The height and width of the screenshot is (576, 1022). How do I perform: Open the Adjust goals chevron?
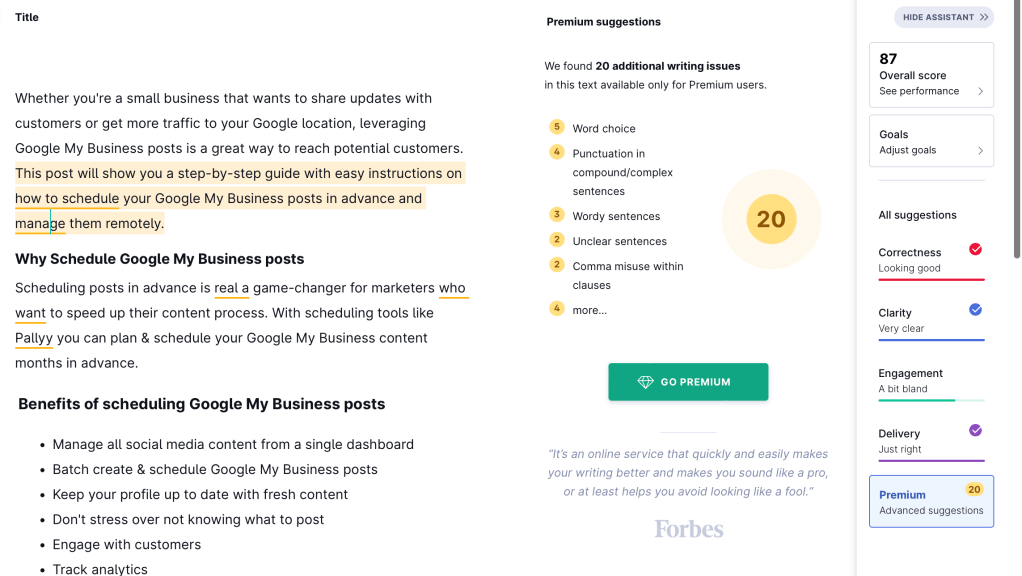pyautogui.click(x=980, y=151)
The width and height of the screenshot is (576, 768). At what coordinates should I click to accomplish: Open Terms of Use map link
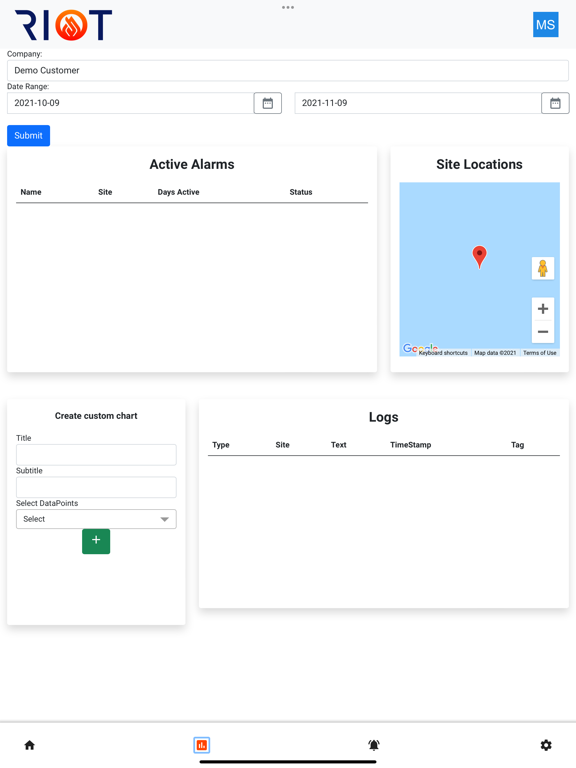(x=539, y=353)
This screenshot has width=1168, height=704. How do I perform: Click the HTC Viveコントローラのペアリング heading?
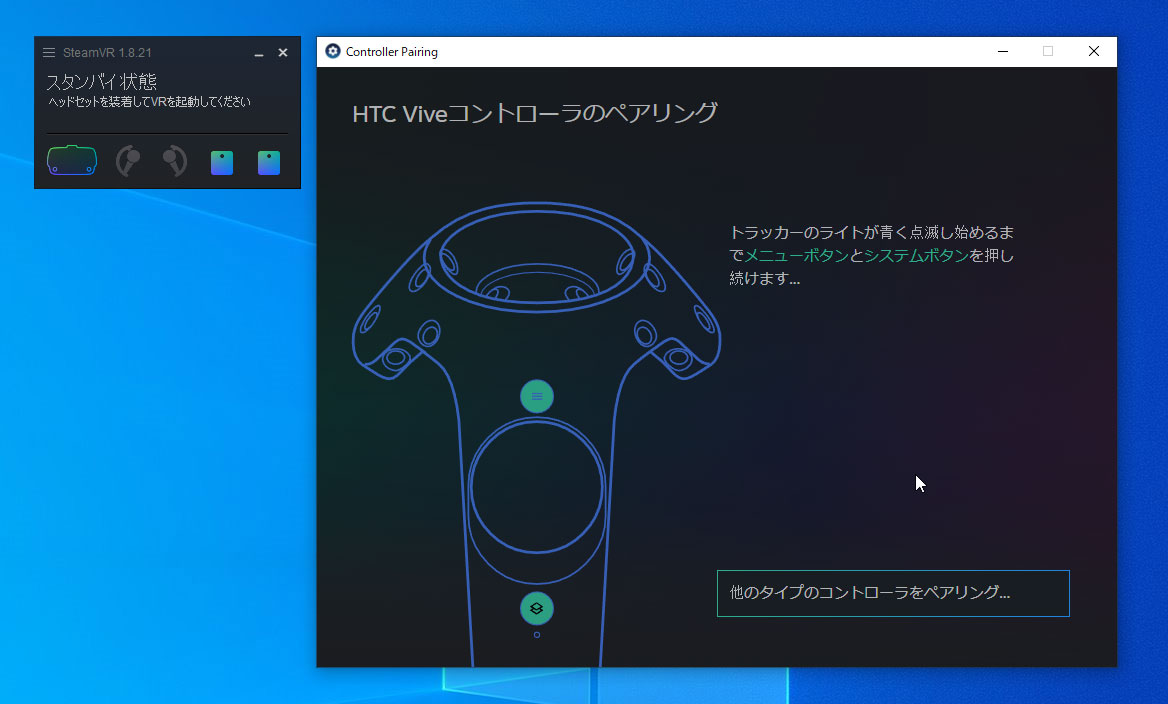(532, 113)
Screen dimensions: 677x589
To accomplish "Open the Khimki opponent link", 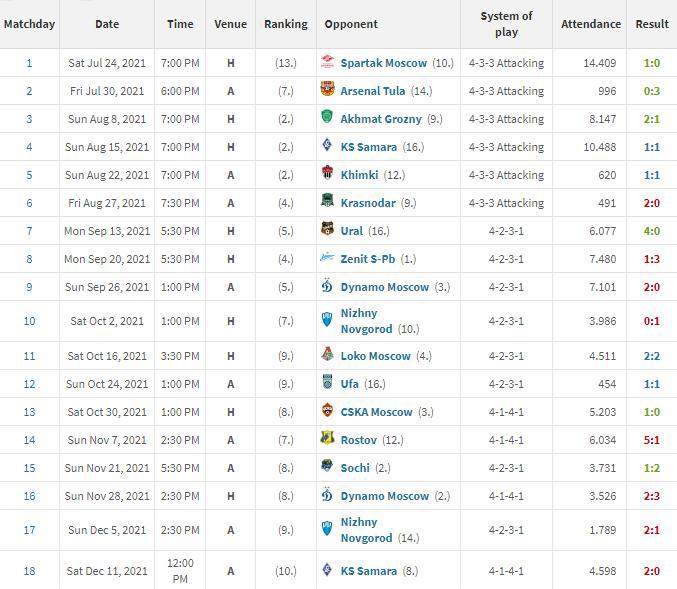I will [359, 175].
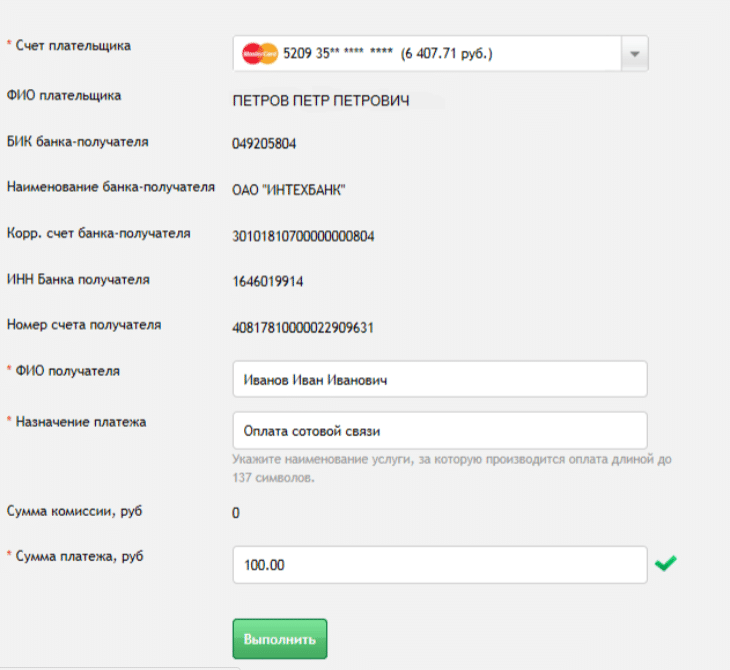Click the БИК банка-получателя label
Image resolution: width=730 pixels, height=670 pixels.
point(78,141)
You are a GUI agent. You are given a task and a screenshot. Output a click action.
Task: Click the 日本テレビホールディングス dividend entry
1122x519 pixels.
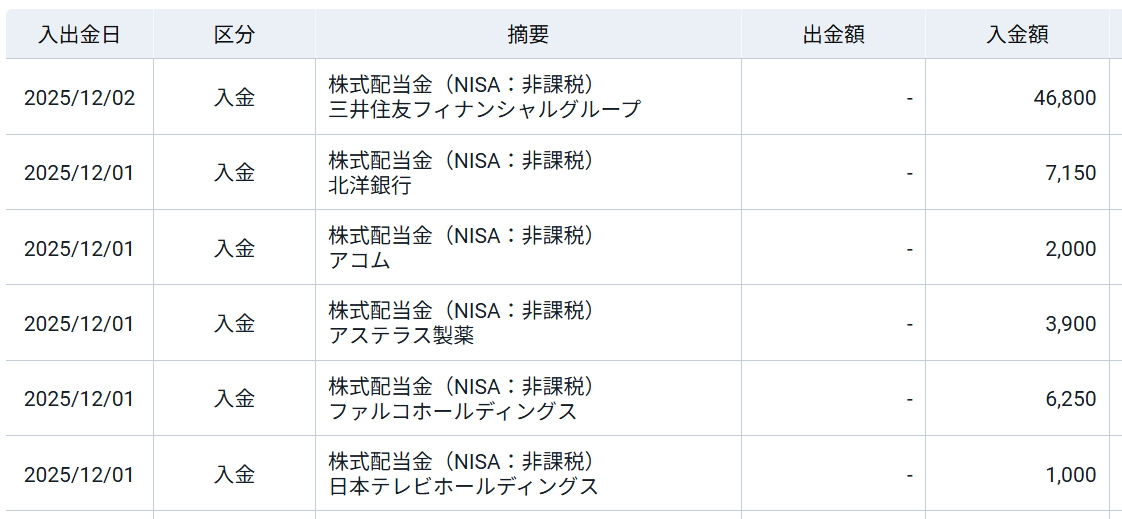pos(463,487)
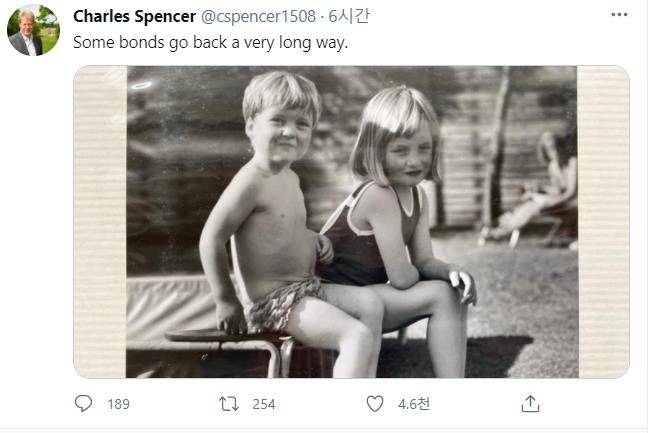The image size is (653, 433).
Task: Click the reply count 189
Action: [118, 404]

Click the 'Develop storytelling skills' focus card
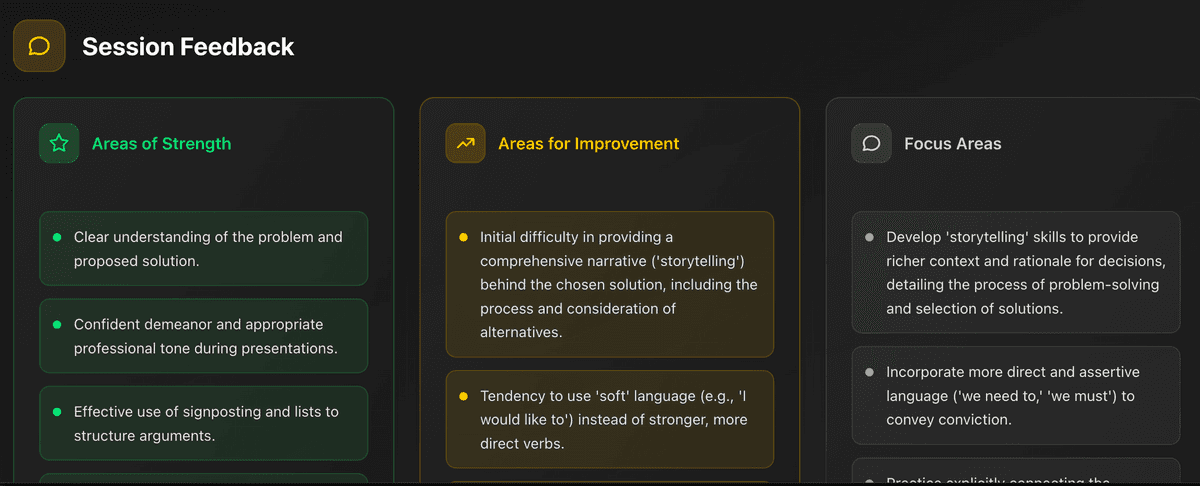pyautogui.click(x=1016, y=272)
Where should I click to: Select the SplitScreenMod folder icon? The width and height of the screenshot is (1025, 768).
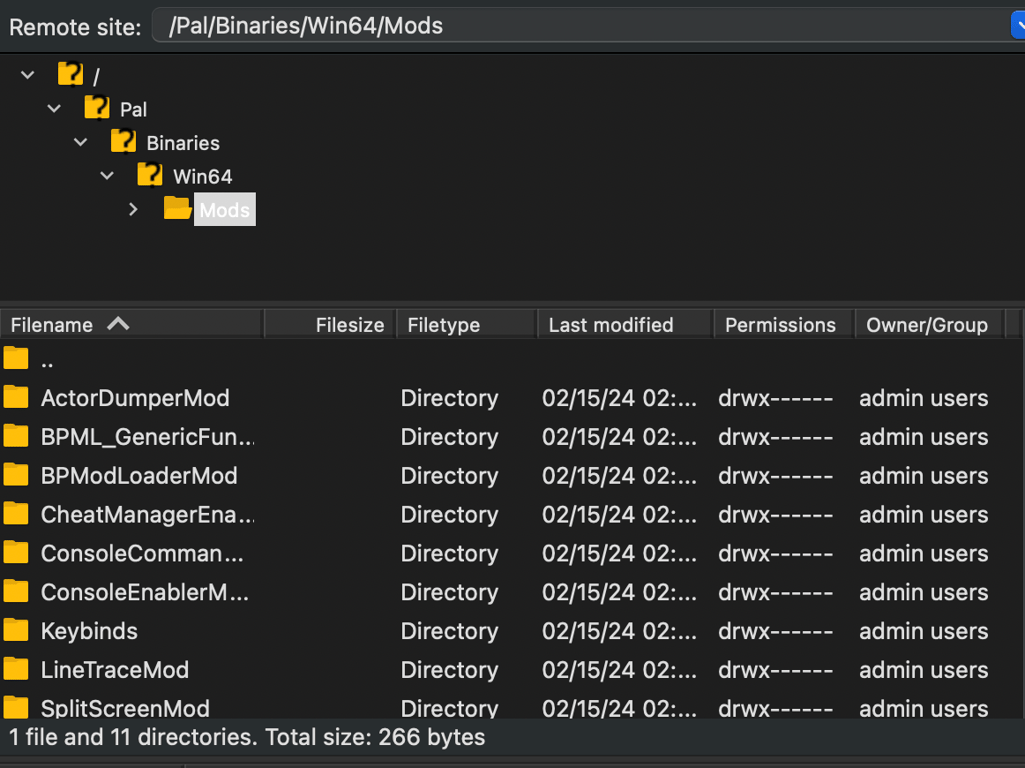[16, 708]
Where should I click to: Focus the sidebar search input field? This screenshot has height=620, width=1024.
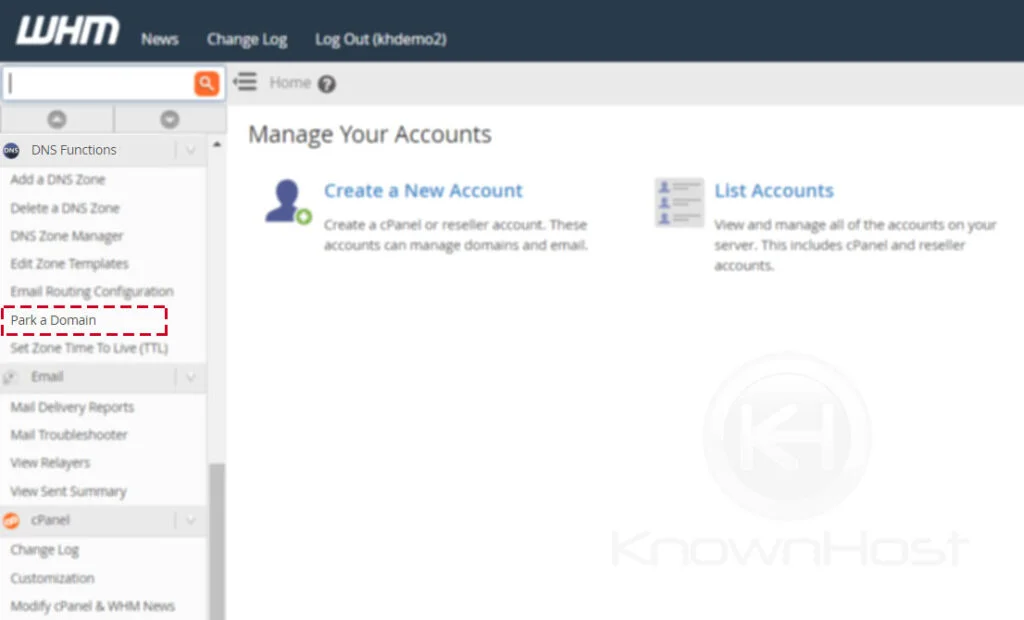tap(98, 84)
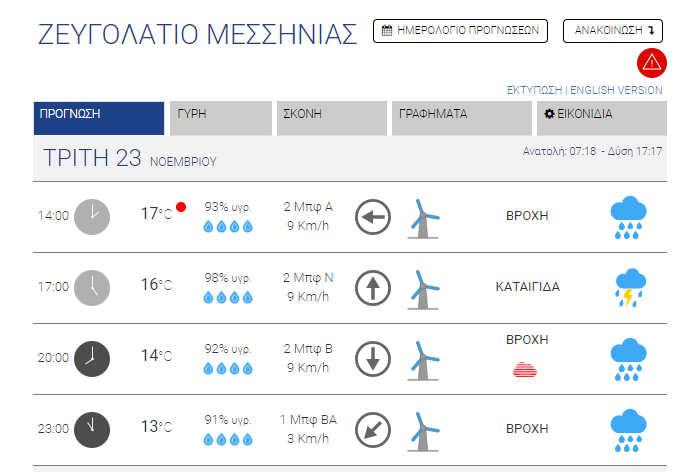Click the down arrow wind direction at 20:00
This screenshot has height=472, width=683.
coord(373,358)
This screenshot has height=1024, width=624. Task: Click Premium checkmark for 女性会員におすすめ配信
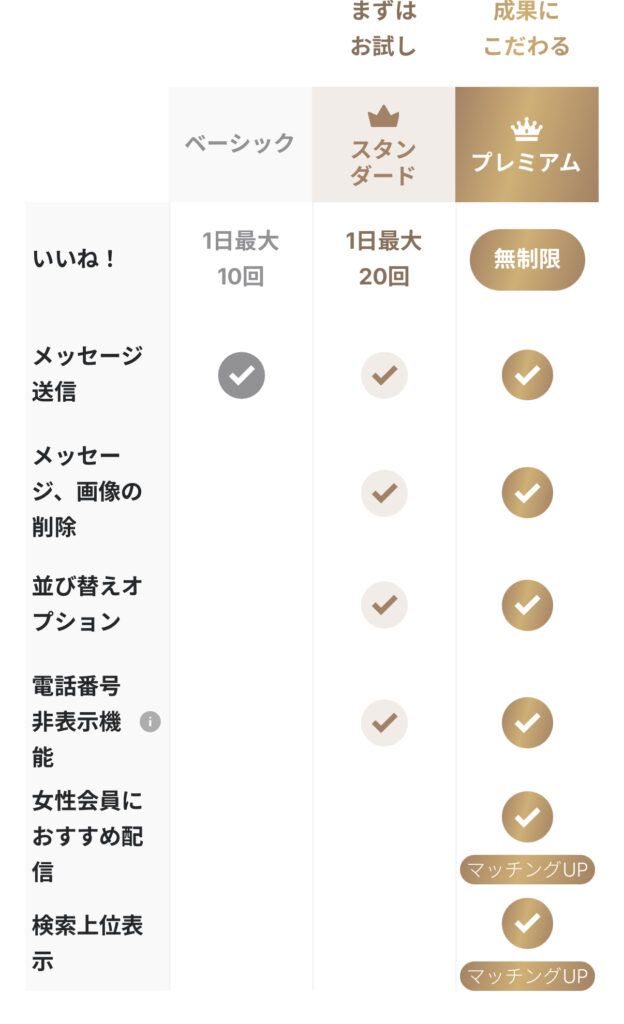[527, 817]
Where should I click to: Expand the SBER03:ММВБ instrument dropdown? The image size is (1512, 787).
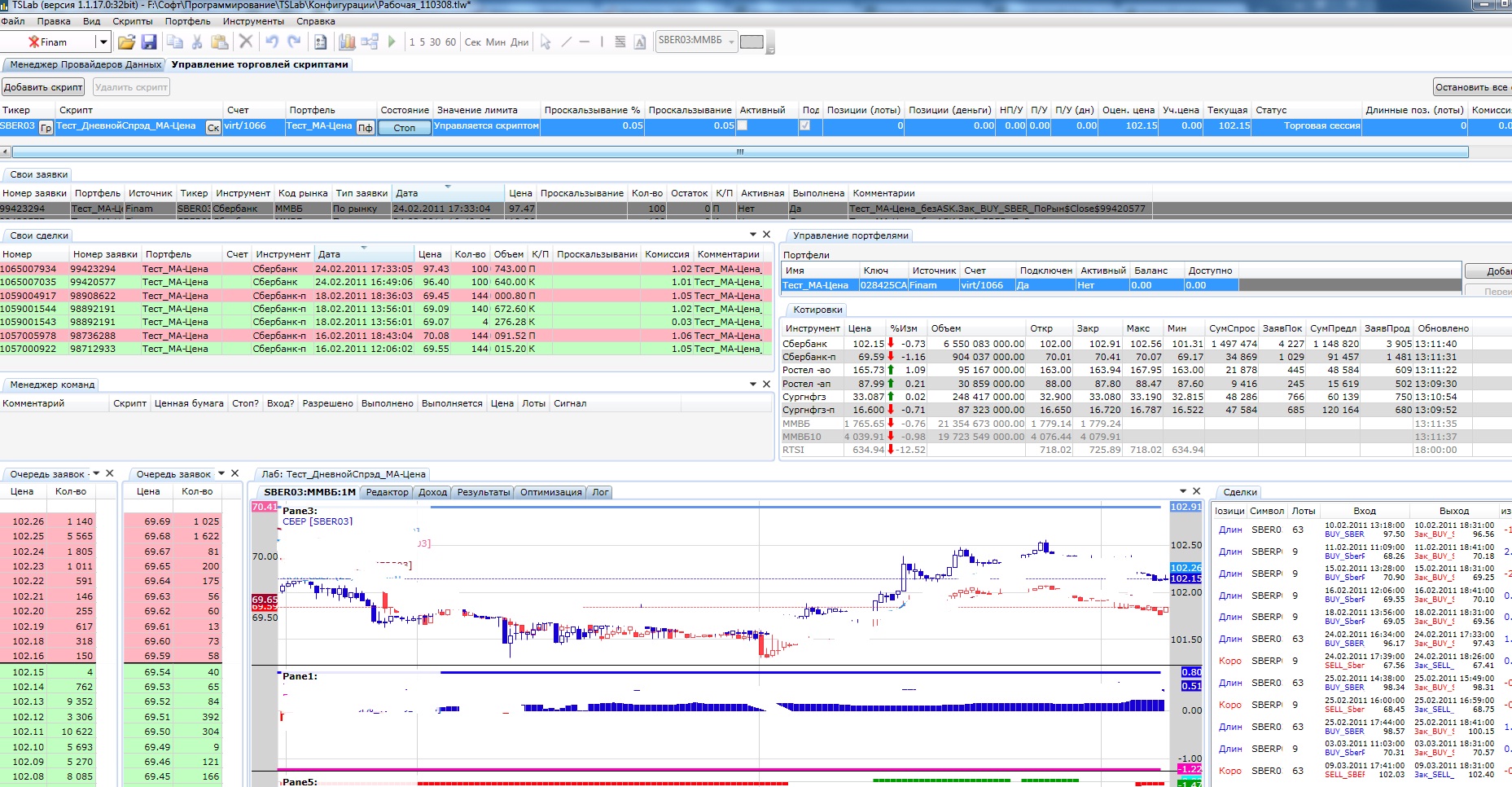tap(731, 42)
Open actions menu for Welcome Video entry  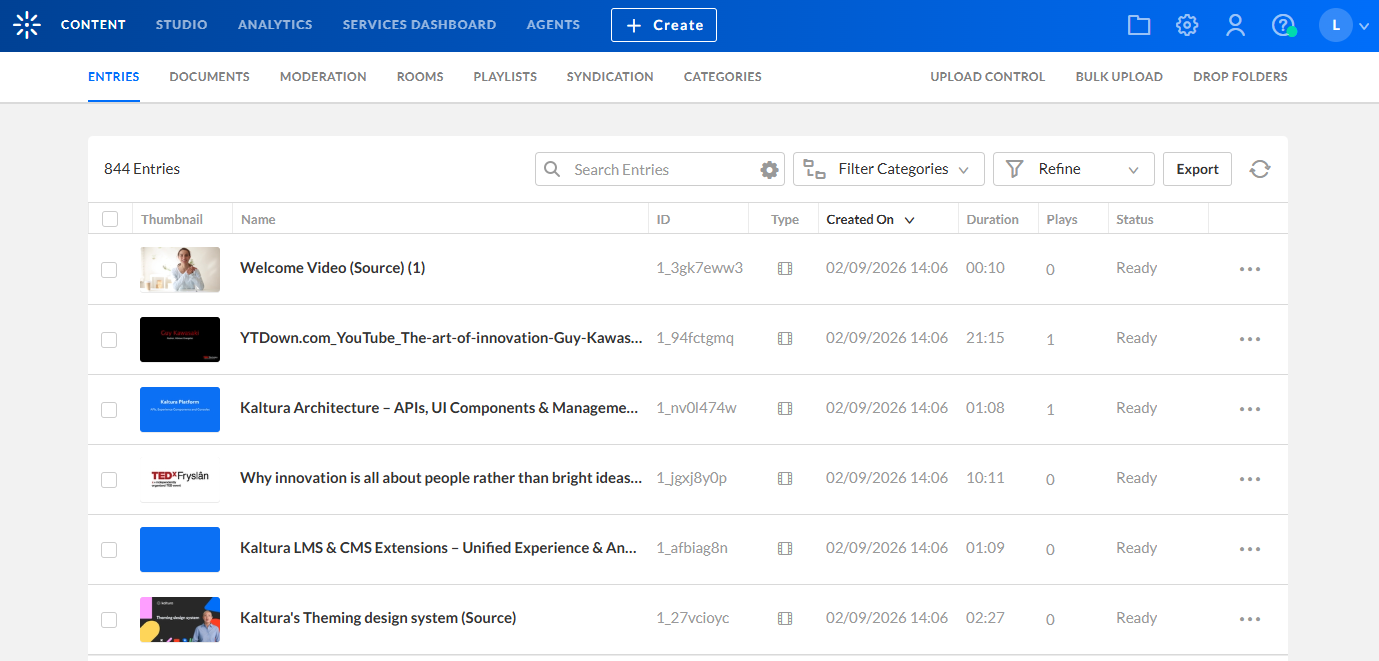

..............................

Out of the records above, return only the lines from the one with "The width and height of the screenshot is (576, 768)." through the one with "Screen dimensions: 677x589", exactly, and none of the pictures.

The width and height of the screenshot is (576, 768). At what coordinates should I click to accomplish: Open Terms of Use map link
(x=539, y=353)
This screenshot has width=1168, height=704. How do I perform: Click the HTC Viveコントローラのペアリング heading?
(532, 113)
Screen dimensions: 677x589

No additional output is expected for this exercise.